== EXERCISE DATA ==

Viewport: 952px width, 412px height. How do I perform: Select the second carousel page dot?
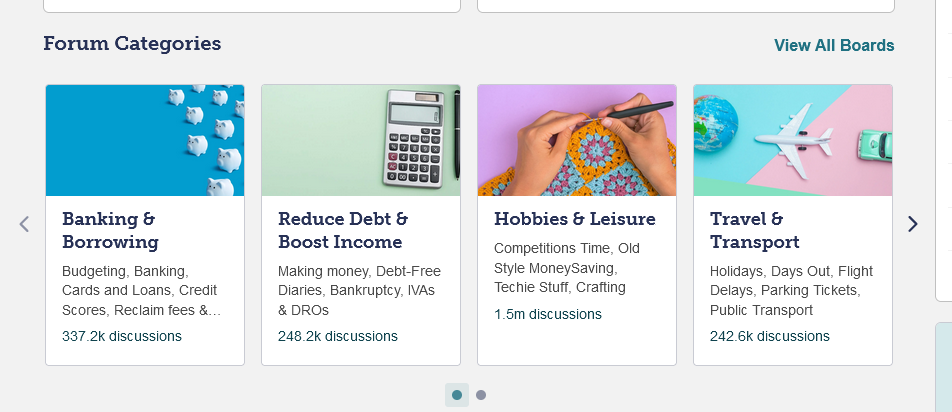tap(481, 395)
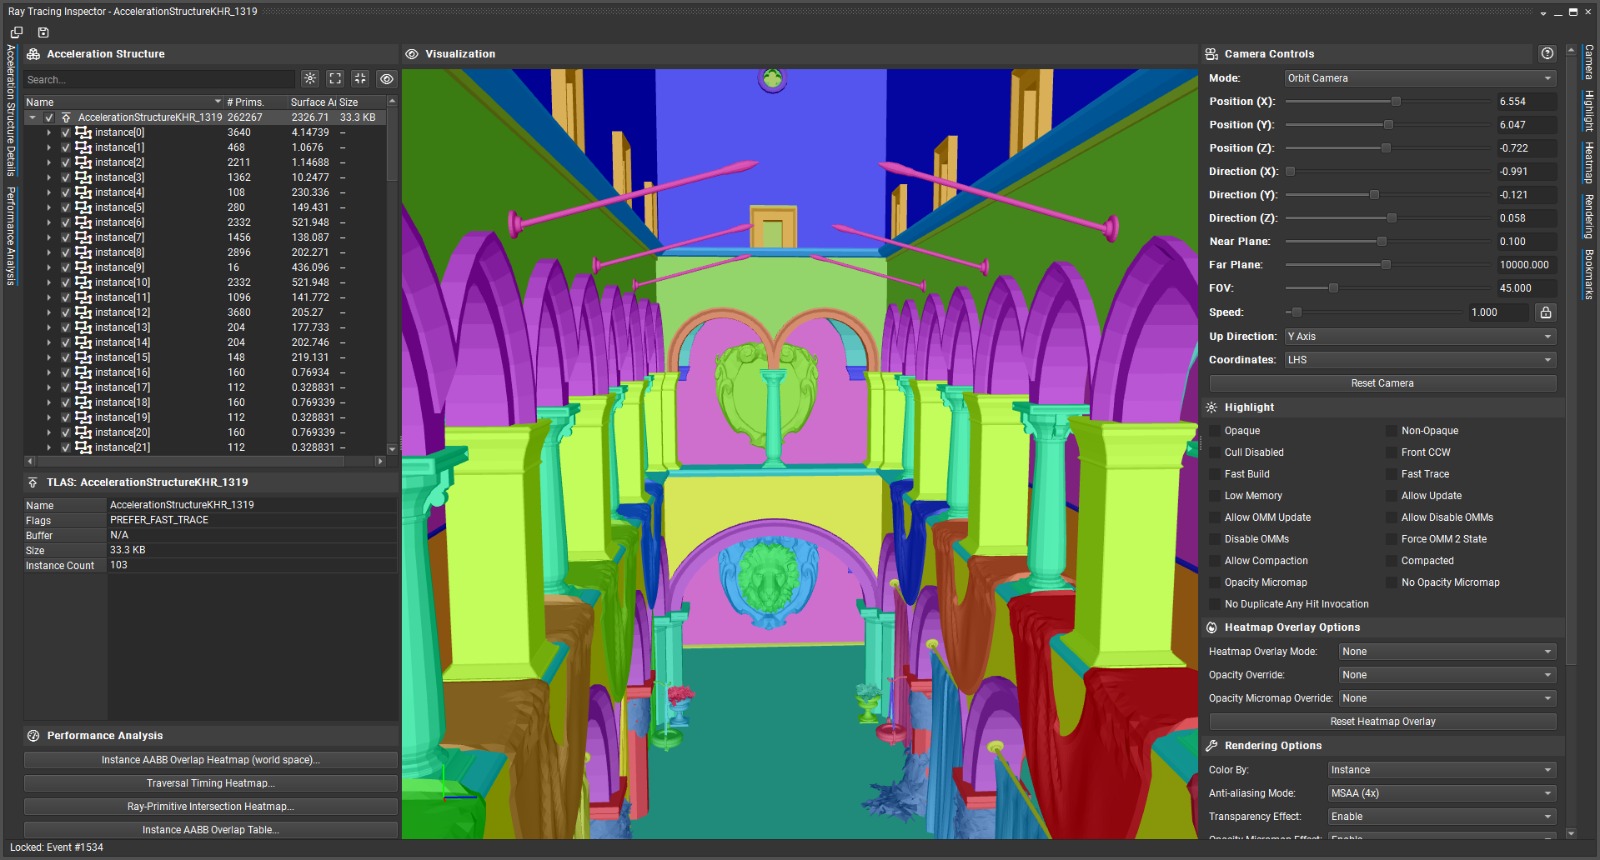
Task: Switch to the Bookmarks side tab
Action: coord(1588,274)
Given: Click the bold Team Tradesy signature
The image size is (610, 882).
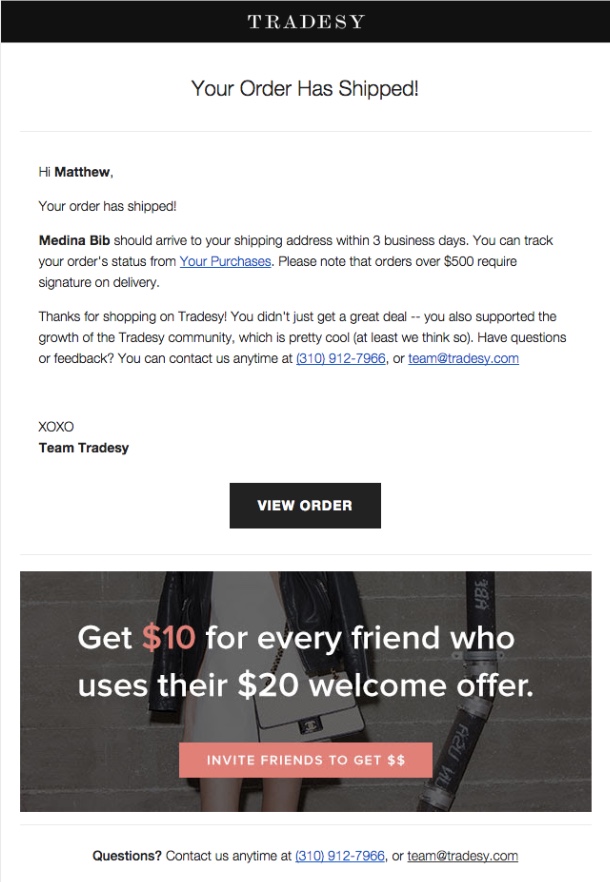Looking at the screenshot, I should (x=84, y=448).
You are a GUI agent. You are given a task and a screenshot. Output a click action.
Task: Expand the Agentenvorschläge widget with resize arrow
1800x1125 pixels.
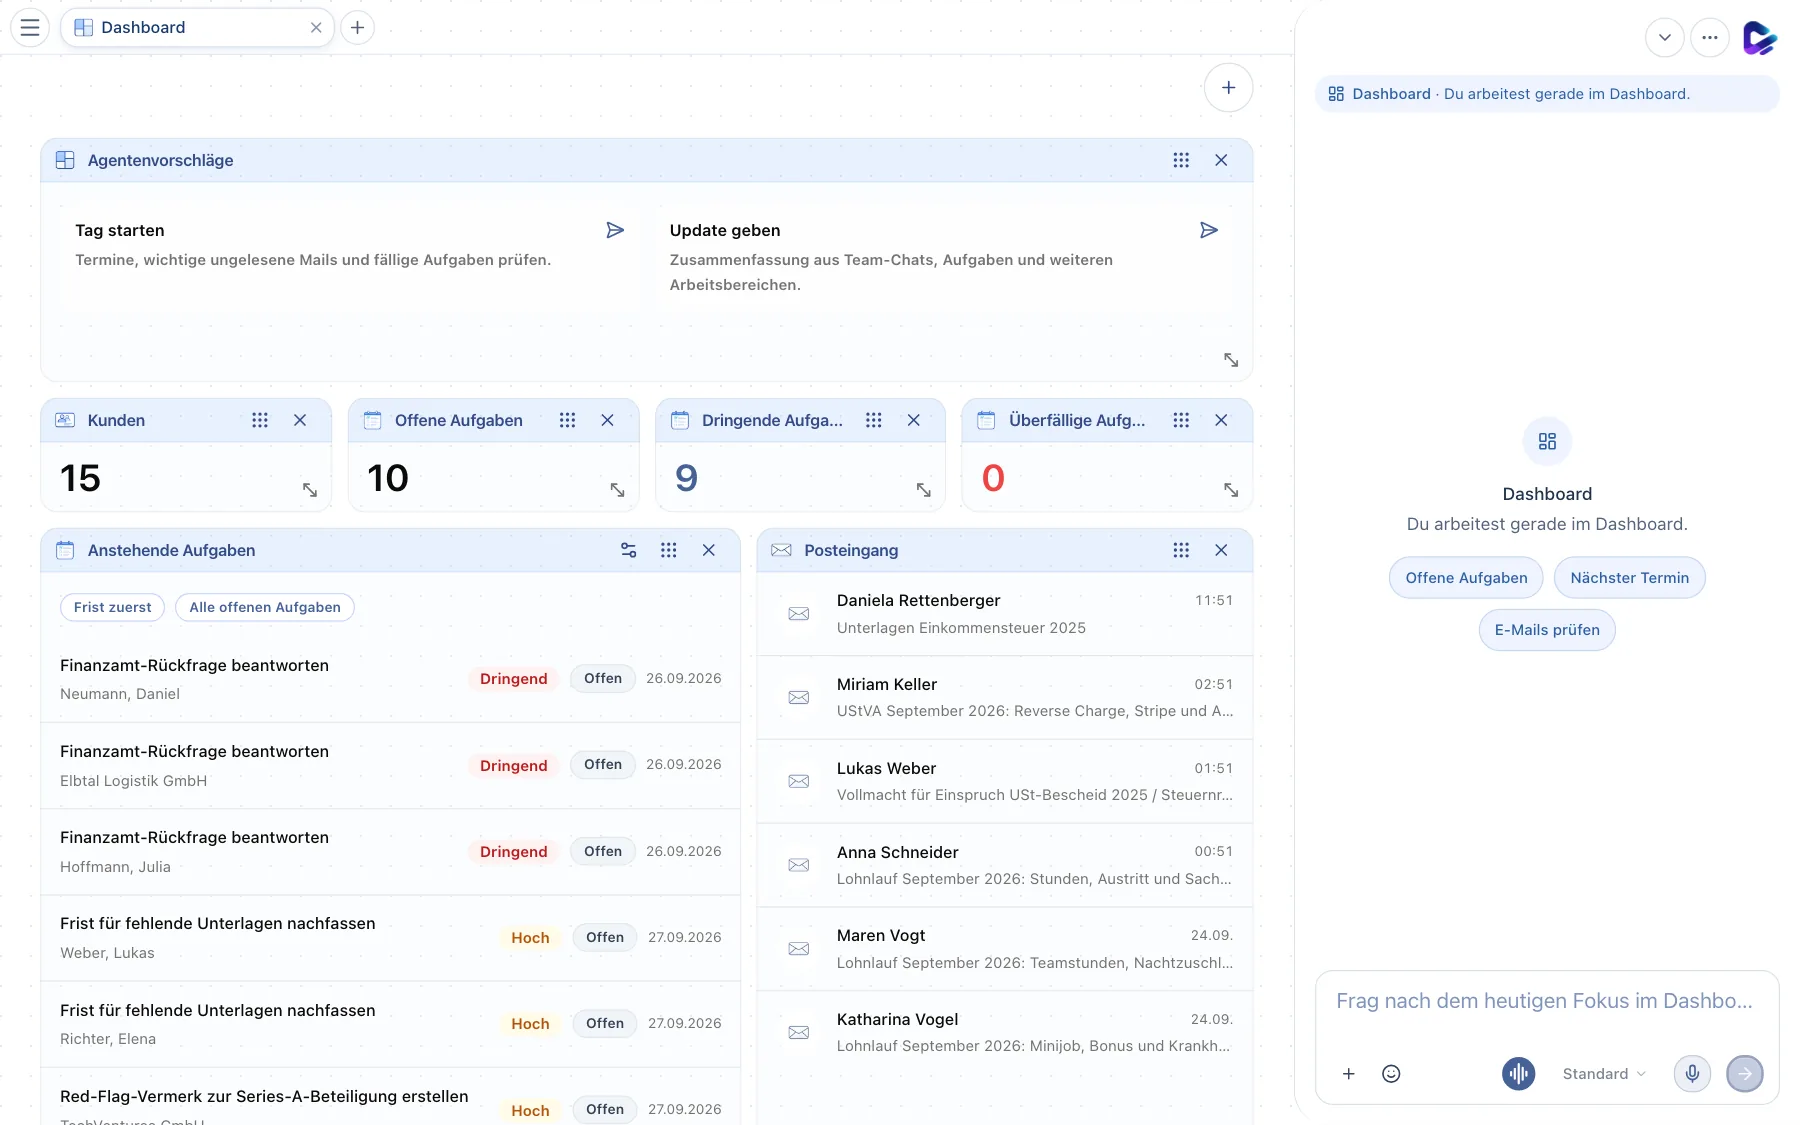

===

**WORK INSTRUCTION:** Set the entries down again exactly. Do not include the images.

**FINISHED TASK:**
Viewport: 952px width, 412px height. How do I perform: Select the second carousel page dot?
tap(481, 395)
Task: Switch to the Bookmarks side tab
Action: coord(1588,274)
Given: Click the bold Team Tradesy signature
The image size is (610, 882).
Looking at the screenshot, I should (x=84, y=448).
You are a GUI agent. You are given a task and a screenshot. Output a click action.
Task: Expand the Agentenvorschläge widget with resize arrow
1800x1125 pixels.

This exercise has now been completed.